ЗАДАНИЕ A -
Кого, судя по письму, назначили военным генерал-губернатором трех провинций Сибири?
ЗАДАНИЕ B -
Выпиши из письма дословно кусок, который начинается со слов «Для сего поставил» и заканчивается словами «же, л. 231-232.».

СТРАНИЦА -
№  10

1803 г. декабря 20. — Письмо Н.М. Картвелина 1 ургинским пограничным правителям Юндендоржу 2 и Фэркэнгэ 3 о назначении его иркутским гражданским губернатором

/л. 229/ [Получено] 11 луны 4 30 дня (Декабря 31).

Его императорского величества государя императора Российского иркутского губернатора, действительного статского советника и кавалера Картвелина письмо, великого и премудрого императора Дайцинского государства курэньским пограничным правителям, вану и абманю, посланное для уведомления.

Наш великий государь император повысил в должности действительного тайного советника, сенатора и кавалера орденов Ивана Осиповича Селифонтова, назначив его военным генерал-губернатором /л. 230/ трех провинций великой Сибирской земли (Так в маньчжурском тексте). Что касается меня лично, то я назначен на пост иркутского [51] губернатора и по существующему добрососедскому обычаю буду считать для себя первейшей обязанностью вящее утверждение светлого мира на границе во имя дружбы, издавна установившейся между обеими нашими великими государствами. Посему, уважаемые ван и амбань, я надеюсь, что если на границе возникнет какое-либо дело, мы сможем вместе с вами уладить его посредством переписки. Полагаю, что и вы со своей стороны, помня о существующем между нами, как между добрыми друзьями, согласии, пришлете ответное письмо.

Для сего поставил свою подпись и приложил печать.

Отправлено из города Иркутска 1803 года декабря 20.

ЦГИА Монголии, ф. М-1, д. №  621 5. л. 229-230. Запись в журнале Канцелярии ургинских пограничных правителей 6 на маньчжурском яз. Перевод с маньчжурского яз. И. Т. Мороз.

Запись в журнале Канцелярии ургинских пограничных правителей на монгольском яз. — Там же, л. 231-232.


Комментарии

1. Картвелин Николай Михайлович — действительный статский советник, губернатор Иркутска с 10 июля 1803 г. по 26 сентября 1804 г. Уволен. (РГАДА, ф. 183, портфели Баснина, on. 1, д. 18, л. 6.) В 1806 г. назначен гражданским губернатором Кавказской губернии (Камер-фурьерский церемониальный журнал, 1695-1817. — СПб., 1853-1910. Июль-декабрь 1806 г. — СПб., 1905. — С. 144-145).

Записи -
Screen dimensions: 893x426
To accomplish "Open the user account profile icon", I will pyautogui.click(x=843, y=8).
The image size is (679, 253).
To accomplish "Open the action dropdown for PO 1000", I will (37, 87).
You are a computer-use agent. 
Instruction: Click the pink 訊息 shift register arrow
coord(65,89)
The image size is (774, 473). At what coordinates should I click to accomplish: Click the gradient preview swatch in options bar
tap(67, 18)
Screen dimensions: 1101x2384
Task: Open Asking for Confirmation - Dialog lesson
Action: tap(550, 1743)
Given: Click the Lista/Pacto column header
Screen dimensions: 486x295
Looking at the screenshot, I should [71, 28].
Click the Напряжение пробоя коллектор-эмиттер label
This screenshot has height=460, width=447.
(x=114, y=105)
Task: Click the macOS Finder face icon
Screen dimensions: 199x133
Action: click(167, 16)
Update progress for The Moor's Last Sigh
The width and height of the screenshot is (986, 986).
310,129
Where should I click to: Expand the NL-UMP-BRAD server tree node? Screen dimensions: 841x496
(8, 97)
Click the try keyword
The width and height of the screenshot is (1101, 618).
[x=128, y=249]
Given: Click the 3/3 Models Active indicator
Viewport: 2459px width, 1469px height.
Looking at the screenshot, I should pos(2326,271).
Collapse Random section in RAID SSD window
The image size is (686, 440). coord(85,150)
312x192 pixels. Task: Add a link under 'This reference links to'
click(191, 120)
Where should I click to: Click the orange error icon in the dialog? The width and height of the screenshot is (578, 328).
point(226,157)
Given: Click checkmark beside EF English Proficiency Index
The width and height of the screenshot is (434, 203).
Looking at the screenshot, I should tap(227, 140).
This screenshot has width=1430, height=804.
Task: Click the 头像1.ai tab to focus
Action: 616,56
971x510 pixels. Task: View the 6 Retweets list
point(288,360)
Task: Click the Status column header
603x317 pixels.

ОТВЕТ A -
Ивана Осиповича Селифонтова.

ОТВЕТ B -
Для сего поставил свою подпись и приложил печать.

Отправлено из города Иркутска 1803 года декабря 20.

ЦГИА Монголии, ф. М-1, д. №  621 5. л. 229-230. Запись в журнале Канцелярии ургинских пограничных правителей 6 на маньчжурском яз. Перевод с маньчжурского яз. И. Т. Мороз.

Запись в журнале Канцелярии ургинских пограничных правителей на монгольском яз. — Там же, л. 231-232.